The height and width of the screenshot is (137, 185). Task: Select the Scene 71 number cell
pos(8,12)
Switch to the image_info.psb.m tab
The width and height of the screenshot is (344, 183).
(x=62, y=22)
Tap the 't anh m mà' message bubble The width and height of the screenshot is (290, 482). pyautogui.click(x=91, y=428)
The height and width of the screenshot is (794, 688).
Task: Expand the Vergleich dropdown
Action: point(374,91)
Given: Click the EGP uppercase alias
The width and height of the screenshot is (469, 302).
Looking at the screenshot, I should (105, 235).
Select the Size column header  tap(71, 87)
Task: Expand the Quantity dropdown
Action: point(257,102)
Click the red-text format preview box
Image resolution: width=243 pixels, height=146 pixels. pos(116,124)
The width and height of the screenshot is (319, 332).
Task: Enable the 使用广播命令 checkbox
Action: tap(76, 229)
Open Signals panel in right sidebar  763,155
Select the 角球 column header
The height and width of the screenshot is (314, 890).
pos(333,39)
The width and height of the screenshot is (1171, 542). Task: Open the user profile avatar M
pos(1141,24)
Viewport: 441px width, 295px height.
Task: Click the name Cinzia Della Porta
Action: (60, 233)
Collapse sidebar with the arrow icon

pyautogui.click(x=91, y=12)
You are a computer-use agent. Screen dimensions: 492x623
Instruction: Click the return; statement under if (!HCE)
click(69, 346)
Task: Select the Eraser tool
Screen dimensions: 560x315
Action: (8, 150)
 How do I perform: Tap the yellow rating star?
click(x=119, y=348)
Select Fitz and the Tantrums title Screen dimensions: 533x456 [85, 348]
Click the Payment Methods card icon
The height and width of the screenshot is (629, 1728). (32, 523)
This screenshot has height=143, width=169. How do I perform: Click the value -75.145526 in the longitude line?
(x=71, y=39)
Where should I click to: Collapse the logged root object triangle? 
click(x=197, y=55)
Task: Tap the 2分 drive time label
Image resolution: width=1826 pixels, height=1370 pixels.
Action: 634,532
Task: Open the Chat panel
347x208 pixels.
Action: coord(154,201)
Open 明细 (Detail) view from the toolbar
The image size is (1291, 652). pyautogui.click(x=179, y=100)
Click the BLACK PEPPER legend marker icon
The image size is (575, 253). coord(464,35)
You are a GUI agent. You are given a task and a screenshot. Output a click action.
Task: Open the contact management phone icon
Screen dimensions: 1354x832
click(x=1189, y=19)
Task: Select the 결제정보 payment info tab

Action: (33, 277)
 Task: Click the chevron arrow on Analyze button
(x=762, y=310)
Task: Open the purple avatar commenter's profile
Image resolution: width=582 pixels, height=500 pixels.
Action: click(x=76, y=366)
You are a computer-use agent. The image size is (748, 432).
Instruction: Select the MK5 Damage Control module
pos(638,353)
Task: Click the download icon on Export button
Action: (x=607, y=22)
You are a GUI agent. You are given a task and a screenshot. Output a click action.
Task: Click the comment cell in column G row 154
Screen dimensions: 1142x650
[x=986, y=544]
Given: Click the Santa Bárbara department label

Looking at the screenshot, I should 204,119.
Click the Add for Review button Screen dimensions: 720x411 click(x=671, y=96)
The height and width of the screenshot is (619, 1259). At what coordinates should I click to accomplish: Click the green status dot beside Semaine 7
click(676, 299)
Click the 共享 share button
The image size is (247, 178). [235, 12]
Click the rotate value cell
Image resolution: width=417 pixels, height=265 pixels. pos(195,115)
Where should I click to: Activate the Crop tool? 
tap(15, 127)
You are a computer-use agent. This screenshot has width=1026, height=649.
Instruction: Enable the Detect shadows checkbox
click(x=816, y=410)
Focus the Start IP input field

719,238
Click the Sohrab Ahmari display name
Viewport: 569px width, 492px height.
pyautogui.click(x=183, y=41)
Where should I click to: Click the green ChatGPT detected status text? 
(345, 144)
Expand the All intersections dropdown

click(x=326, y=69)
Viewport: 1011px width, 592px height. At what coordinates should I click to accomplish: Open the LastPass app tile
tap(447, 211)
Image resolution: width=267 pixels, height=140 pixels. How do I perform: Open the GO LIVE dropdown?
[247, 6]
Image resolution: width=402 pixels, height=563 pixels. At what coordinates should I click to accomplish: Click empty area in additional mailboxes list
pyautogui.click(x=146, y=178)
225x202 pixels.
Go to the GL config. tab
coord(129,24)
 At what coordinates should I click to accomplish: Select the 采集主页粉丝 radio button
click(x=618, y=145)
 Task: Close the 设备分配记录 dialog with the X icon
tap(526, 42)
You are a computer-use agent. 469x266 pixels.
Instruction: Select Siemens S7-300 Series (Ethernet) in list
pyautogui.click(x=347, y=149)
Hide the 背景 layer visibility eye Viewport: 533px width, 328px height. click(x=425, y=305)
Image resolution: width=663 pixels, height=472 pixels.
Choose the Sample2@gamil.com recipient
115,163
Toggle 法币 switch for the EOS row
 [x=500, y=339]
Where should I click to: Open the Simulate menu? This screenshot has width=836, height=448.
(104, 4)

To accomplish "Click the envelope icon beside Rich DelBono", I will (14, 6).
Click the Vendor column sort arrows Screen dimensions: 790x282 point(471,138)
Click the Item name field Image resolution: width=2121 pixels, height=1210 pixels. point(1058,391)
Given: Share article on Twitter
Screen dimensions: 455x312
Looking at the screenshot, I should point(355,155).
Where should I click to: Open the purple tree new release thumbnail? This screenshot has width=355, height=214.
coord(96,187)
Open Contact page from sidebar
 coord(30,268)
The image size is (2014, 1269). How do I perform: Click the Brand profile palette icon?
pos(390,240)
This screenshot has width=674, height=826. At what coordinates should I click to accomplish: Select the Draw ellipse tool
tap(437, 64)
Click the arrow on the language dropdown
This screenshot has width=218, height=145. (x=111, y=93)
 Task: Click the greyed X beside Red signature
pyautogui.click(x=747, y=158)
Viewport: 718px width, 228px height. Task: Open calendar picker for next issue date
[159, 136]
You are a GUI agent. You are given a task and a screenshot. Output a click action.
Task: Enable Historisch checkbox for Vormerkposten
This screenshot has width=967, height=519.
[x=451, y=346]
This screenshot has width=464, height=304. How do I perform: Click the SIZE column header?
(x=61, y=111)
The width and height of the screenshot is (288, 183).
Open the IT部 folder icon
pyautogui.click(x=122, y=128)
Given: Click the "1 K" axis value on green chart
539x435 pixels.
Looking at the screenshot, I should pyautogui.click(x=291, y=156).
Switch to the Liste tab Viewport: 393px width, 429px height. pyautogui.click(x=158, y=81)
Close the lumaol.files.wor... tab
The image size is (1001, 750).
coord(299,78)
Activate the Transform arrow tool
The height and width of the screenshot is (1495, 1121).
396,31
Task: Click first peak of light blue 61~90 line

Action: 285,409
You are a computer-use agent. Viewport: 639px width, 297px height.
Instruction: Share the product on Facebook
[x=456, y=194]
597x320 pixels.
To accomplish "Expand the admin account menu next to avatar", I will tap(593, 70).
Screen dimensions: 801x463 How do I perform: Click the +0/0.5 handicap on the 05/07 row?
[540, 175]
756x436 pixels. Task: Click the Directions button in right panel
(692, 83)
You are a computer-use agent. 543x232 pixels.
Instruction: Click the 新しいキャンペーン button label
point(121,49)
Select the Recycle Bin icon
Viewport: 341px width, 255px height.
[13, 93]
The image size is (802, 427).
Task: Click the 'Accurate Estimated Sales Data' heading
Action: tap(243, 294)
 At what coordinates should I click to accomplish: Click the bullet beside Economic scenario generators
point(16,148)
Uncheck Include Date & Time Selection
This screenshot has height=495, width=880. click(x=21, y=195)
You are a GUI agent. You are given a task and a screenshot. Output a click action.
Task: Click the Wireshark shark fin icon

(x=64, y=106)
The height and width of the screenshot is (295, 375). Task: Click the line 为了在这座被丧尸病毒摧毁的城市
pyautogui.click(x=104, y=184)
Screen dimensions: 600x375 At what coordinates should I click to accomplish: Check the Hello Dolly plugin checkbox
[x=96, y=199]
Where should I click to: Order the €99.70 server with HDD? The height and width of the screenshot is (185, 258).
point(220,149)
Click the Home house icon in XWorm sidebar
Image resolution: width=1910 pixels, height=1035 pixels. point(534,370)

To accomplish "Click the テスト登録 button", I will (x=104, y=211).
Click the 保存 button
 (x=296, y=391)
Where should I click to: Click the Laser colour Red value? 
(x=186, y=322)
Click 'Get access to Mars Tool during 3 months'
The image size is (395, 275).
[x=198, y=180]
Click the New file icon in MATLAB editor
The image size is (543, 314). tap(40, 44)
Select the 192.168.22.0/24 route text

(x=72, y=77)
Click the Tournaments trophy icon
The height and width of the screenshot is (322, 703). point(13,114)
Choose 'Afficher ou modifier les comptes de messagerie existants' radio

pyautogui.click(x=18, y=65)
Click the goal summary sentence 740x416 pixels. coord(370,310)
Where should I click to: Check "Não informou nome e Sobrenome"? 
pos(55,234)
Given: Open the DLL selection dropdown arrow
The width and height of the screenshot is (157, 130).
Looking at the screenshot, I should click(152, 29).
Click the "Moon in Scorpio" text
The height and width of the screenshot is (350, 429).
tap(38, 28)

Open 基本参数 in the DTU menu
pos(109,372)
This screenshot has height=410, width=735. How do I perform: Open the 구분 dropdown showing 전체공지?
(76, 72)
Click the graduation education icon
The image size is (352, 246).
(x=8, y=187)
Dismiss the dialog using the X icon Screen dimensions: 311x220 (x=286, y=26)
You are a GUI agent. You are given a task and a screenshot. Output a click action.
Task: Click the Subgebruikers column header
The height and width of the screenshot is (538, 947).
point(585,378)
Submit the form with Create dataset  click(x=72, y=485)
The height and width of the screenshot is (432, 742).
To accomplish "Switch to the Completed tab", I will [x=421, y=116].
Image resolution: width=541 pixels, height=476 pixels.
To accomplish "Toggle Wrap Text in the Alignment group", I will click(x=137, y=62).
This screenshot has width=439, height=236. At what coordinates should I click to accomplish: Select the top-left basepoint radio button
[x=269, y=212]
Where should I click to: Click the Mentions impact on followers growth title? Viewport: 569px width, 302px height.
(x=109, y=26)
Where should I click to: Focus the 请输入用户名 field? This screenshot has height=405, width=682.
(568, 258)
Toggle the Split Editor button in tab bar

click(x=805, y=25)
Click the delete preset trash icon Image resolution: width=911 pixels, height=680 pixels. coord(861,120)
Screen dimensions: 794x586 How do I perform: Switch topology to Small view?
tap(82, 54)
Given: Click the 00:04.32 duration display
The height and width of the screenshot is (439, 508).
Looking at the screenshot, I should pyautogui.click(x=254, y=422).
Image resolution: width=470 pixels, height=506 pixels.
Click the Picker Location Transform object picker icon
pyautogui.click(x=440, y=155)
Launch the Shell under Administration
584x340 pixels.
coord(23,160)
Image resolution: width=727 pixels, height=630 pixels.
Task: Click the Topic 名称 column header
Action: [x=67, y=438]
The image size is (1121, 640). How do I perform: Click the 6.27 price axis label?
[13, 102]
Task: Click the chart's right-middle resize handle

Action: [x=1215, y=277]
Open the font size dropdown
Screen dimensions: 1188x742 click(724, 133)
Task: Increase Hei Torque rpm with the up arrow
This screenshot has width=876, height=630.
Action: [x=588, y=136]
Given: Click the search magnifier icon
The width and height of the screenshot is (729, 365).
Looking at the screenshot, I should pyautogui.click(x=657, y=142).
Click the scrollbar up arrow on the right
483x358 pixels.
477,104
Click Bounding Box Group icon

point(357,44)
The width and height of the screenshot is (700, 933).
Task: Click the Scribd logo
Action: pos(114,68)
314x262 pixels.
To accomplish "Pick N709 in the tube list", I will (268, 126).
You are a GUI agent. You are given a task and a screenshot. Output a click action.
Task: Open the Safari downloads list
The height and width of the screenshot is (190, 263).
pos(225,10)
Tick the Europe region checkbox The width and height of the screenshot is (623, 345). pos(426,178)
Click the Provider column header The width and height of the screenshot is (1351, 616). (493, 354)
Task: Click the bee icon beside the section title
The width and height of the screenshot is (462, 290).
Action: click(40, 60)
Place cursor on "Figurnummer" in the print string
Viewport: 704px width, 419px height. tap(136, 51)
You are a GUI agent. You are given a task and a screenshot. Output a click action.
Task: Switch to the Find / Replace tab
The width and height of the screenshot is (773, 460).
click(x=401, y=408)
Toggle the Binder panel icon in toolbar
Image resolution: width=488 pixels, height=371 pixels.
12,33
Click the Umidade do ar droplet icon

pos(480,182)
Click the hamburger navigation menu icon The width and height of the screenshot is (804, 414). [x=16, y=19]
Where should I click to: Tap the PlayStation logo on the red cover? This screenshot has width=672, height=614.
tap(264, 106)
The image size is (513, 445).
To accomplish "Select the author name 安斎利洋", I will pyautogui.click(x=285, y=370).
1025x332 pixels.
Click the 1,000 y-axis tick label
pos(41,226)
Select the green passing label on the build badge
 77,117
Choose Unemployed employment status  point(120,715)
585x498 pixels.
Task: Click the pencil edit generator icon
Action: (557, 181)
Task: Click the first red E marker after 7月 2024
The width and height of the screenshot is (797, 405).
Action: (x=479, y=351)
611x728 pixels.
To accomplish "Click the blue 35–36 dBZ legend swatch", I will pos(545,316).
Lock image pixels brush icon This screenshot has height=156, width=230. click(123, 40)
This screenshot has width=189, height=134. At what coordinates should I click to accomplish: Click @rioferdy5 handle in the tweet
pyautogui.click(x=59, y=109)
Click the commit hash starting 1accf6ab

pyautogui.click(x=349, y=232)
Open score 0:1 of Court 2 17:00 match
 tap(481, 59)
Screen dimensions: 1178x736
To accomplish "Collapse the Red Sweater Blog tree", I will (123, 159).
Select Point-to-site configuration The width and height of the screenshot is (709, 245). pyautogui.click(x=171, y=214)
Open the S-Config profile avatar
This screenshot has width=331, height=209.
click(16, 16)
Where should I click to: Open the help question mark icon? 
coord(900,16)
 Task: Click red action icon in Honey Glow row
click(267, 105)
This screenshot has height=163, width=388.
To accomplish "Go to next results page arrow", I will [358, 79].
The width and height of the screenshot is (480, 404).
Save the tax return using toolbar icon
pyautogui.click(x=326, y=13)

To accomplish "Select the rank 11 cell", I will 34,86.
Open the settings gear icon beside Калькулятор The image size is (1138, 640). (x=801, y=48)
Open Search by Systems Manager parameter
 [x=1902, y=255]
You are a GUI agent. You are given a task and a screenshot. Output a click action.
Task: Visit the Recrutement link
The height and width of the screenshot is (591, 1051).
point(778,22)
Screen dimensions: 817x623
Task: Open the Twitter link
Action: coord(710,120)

######

# WHAT YOU ARE ASKED TO DO
In the material above, show every line where the word "computer" turns up.

# EXERCISE RESULT
You are a computer-use agent. Screen dimensions: 492x623
You are a computer-use agent. The image size is (748, 432).
You are a computer-use agent. This screenshot has width=1026, height=649.
You are a computer-use agent. 469x266 pixels.
You are a computer-use agent. Viewport: 639px width, 297px height.
You are a computer-use agent. 543x232 pixels.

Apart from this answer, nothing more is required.